Je mets à mon doigt la bague de Bora Bora et l’alliance est consommée , entre le volcan et les motus, on navigue dans le lagon, on pourrait dire on navigue dans le turquoise tellement la couleur est uniforme, un fond de sable blanc de 1m50, un soleil d’aplomb, du vent, le voilier file et nous le laissons filer sans bride, dans le pur plaisir de le sentir filer, une raie léopard s’enfuit à notre passage, tache noire que l’on suit, est ce une ombre, l’ombre de la raie que l’on suit, ou suit-on la raie elle-même ? est ce Bora Bora, dont le seul nom est collectivement évocateur de rêve , ou est ce bien l’île que nous voyions ? Peut on encore voir Bora Bora ? Où sommes nous là pour trouver un rêve de Bora Bora ? Pourquoi dire deux fois Bora, comme s’il fallait répéter deux fois son nom comme un souvenir de rêve pour appréhender sa réalité ? L’île est dominée par un volcan, noir, abrupt, et définitif, qui crée l’équilibre avec le lagon bleu, ondulant et mouvant. On comprend pourquoi cette île a fasciné les voyageurs, pour ne citer que Paul Emile Victor, Alain Gerbault et que les gens du monde entier viennent la visiter. Pour cette radicalité, ce graphisme entre ligne verticale et ligne horizontale, entre ce turquoise du lagon et ce noir du volcan ? A chacun son rêve…
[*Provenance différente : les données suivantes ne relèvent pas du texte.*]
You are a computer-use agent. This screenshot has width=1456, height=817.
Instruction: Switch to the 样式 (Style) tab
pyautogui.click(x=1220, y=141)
Entre les petits îlots aux cocotiers ébouriffés et les collines vertes de l’île, nous naviguons, nous ne choisissons pas, ni avec les uns, ni avec les autres, nous ne faisons que passer, regarder, s’interroger, entre les hôtels de luxe et les maisons ordinaires, nous ne faisons que passer, entre ceux qui sont en vacances et ceux qui travaillent, nous ne faisons que passer, nous sommes entre deux…
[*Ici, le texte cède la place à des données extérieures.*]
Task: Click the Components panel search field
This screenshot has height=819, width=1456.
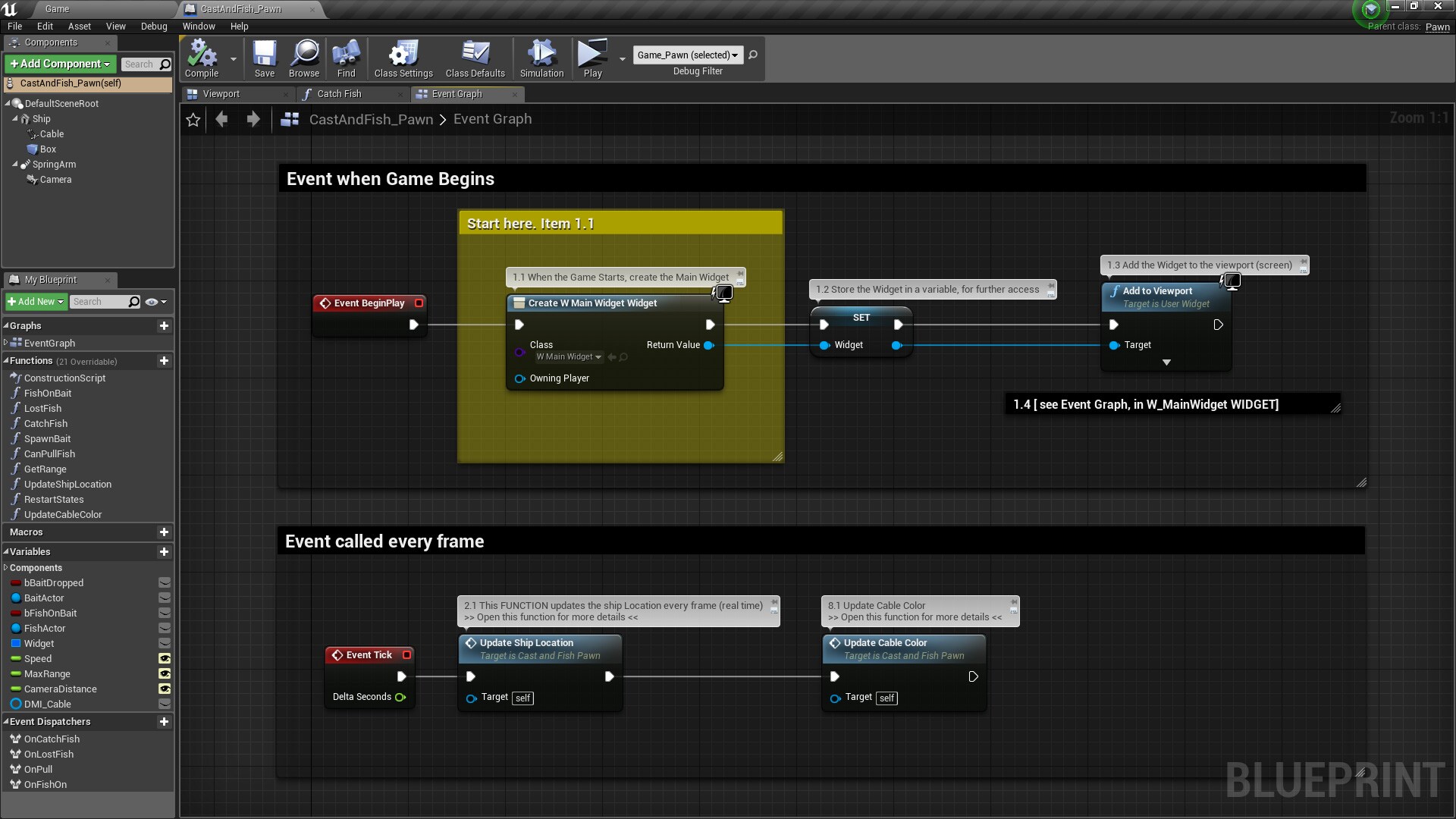Action: [x=141, y=64]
Nous mouillons près du voilier des Biquets. Le sable au fond de l’eau est tellement doux que nous restons en apnée, rien que pour le toucher et avoir l’impression de mettre nos pieds dans des chaussons de princesse. On a rencontré les Biquets au Panama, recroisé à Tahiti à plusieurs reprises et nous les quittons à Bora Bora, avant qu’ils nous rejoignent en Asie ? Qui sait? Ils nous font le cadeau de nous indiquer où se trouvent les Raies Mantas et ce sont cinq belles raies Mantas que nous avons la chance d’observer dans l’eau avec le masque. Grâce de papillons géants, ombres fantastiques, une raie fonce vers nous, la gueule ouverte, les branchies apparentes, une autre tourbillonne à la verticale, une autre nous regarde de ses yeux décalés, et « je ne sais pas quel est le plus étonné des deux » ? Une autre s’éloigne, dans l’eau trouble, battant des nageoires, volant, et comme dans un film ancien, à l’image brouillée, quitte l’écran, image qui s’efface, s’imprime dans la mémoire, invite au songe…
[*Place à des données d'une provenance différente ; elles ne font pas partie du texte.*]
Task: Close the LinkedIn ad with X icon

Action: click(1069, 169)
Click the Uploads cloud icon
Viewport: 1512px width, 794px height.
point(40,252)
Sur une des collines de Bora Bora, nous avons remarqué une petite porte en bois qui donne directement dans la montagne, oui tout cela est vrai, je l’ai même photographiée, et comme de la bouche des enfants, sort toujours la vérité, les enfants vous le répéteront, il y a cette petite porte en bois qui donne dans la montagne, je ne sais pas si la colline abrite des hobbits ou autres créatures minuscules, il nous faudra un autre voyage pour ouvrir la porte…
Dire la réalité de ce voyage me dépasse, je me sens désarmée et impuissante, tellement de choses vues et de différence entre les mots et la réalité et pourtant il lui aura suffit de tremper la madeleine dans du thé pour que ressurgisse la sensation et par les mots retrouver le temps qui s’était enfui.
Le voyage se fait de l’extérieur du bateau et de l’intérieur du bateau, comme si à l’intérieur même du bateau il y avait à nouveau un monde à explorer, des bibliothèques à relire, à découvrir, bien souvent, je m’installe dans les cabines des enfants et j’explore leur bibliothèque, c’est tout ce temps perdu qui nous aura manqué ces dernières années, j’ai effacé tous mes rendez vous, pour retrouver une page blanche, à écrire.